A flat mill file or a carefully handled grinder does the trick quickly!

bozona1
Wed 11 April 2012, 13:33
Fix the problem with a spring pin. I and someone else on this forum mentioned that already but some seem to think that this would make changing a motor or pinion in the future harder to do. I have been using this method for many years now and I have never really found it that hard to change something later. Just remove the pin and redrill. Also this is extremely precise and stays that way. I just finished engraving 4000 1'' square lamacoid plastic tags with consecutive numbers from 1 to 4000 with not a hitch.
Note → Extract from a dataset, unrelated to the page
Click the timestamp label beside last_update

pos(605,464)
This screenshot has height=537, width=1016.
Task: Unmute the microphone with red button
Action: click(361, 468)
Now that is a lot of lines of code.

Just my 2 cents worth.:D

hennie
Sun 15 April 2012, 09:16
Ok,so if the grub screw is tightened and it still shows marks on the project when cutting where does one look.The one thing I never thought to look at is the shaft that comes out of the gearbox.One of my gearboxes are F... How I found out?I had power on the motors and wiggled the pinion gear and the whole shaft moved there is a lot of backlash.It was the one x-axis motor.Moral of the whole story don`t let the spring pull the motor through the rack.I will take the gearbox apart and see what it looks like inside.Will get new pinions for my Motion king motors and fit them.

servant74
Wed 25 September 2013, 22:12
Sorry for post to old thread. But has anyone tried doing keyed shaft and spur gear? This way the set/grub screw is just to hold from falling off, not from keeping registration with the shaft.

KenC
Wed 25 September 2013, 23:28
Jack, there really isn't much "meat" on the 20 or 24 teeth spur gear left for a key way. Hence, grub screw.
you might have more space in 34 or larger spur gear.
But than again, grub screw is a good hack.

IN-WondeR
Thu 26 September 2013, 00:52
Instead of using a grub screw, then use a pin. It will not come loose and it will not fall out. On the 24 tooth pinion it works great.

KenC
Thu 26 September 2013, 02:44
I'm too lazy to drill precision pin holes... Grub screw suits lazy me very well.